1. Big Data Systems
One of our major research areas is big data systems for various kinds of data including relations, graphs, and scientific arrays. For relational data, we mainly focus on query optimization technqiues on Hadoop. For graph data, we have proposed a GPU-based graph processing method called GStream, which shows an extremely fast processing speed of 1,400 MTEPS only using a single PC equipped with two GPUs. For scientific data, we are developing a new scalable method for efficient query processing of NASA's Satellite data on a distributed system. In terms of operations, we are doing research on not only database operations, but also data mining operations. Our ultimate goal is developing a big data system that can process complex operations on a mixture of large-scale multi-typed data in a highly optimized way, especially on a cluster of computers or HPC(e.g., supercomputer) equipped with GPUs and high-speed network.
2. Large-scale Genomics & Proteomics
R&D of the modern biotechnology heavily relies on large-scale bio data processing. We especially focus on genomics for DNA data and proteomics for protein data. For genomics, we are developing a MapReduce-based method for designing a set of short sequences called primers that can amplify target DNA sequences in PCR experiments. In addition, we are developing a new large-scale method that can detect deseases such as cancer using WGS or WES data generated by NGS technology. For proteomics, we focus on developing a new approach for accurate and fast analysis of tandem mass spectra data with considering protein modifications.
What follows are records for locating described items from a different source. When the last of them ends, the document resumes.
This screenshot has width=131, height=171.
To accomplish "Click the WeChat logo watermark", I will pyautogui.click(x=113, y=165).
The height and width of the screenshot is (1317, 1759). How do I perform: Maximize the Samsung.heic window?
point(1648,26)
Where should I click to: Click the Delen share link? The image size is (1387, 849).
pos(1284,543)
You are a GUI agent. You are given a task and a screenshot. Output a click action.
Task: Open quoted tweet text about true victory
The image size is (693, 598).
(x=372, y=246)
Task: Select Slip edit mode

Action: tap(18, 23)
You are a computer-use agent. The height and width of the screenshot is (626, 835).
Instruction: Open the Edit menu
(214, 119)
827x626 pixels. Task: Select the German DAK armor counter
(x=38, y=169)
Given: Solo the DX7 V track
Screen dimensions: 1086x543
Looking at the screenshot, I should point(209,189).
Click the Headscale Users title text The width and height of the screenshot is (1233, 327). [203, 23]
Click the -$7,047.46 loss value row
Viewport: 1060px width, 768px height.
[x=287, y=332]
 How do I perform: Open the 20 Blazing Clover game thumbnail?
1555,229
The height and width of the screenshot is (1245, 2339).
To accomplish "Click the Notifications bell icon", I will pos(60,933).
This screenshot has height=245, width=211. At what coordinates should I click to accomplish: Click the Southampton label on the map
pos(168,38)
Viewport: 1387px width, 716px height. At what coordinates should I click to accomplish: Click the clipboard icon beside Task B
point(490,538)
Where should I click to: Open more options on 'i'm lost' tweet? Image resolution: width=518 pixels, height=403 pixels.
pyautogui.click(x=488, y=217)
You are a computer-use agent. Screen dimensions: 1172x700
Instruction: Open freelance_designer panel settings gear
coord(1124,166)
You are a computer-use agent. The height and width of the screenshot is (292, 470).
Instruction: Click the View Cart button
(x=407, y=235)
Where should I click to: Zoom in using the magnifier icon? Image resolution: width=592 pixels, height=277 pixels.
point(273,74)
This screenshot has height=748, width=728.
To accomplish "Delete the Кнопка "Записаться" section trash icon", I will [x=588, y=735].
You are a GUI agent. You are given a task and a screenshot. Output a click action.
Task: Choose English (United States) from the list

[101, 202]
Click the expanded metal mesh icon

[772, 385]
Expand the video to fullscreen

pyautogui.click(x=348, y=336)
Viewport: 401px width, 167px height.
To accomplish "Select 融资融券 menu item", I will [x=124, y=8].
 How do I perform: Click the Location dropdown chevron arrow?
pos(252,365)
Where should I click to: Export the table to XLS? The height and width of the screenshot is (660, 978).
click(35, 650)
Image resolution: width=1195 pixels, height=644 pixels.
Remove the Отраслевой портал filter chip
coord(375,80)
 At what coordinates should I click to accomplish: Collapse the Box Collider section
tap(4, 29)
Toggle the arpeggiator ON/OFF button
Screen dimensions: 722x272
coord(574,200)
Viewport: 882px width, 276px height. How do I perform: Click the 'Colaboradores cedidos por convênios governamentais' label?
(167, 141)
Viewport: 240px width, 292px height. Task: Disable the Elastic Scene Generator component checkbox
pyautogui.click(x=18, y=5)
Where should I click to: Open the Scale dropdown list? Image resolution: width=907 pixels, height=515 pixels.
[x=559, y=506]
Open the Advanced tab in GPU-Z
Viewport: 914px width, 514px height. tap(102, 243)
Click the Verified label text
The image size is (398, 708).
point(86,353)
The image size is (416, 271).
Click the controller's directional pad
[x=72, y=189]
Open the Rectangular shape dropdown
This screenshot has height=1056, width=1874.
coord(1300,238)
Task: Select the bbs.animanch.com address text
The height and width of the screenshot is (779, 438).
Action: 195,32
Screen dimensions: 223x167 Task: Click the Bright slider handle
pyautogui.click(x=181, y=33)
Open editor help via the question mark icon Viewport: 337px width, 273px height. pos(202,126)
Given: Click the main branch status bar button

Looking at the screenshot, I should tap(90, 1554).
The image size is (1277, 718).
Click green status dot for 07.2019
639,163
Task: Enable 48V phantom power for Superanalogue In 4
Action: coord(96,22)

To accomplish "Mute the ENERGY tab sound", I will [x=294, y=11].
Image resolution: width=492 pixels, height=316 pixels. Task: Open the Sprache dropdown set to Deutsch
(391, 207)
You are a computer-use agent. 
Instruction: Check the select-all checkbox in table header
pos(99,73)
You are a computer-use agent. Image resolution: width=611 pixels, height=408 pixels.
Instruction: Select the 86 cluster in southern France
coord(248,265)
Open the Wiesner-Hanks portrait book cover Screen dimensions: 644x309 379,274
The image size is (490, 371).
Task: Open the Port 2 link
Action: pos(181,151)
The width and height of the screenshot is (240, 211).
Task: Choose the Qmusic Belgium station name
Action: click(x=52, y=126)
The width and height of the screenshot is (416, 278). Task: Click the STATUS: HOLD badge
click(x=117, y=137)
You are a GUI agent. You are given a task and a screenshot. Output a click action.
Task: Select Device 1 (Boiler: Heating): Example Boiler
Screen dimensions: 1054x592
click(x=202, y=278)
3. Large-scale Deep Learning
In recent years, deep learning models such as CNN and DBN have emerged as a new and powerful paradigm for pattern recognition and classification. We are doing research on a scale-out deep learning system exploiting the computing power of GPUs. We are also interested in developing a deep interpretation model of multi-channel signals, especially invasive brain signal such ECoG. Currently, we focus on interpretation of real-time 32-channel signals through medical experiments using mouse as animal model.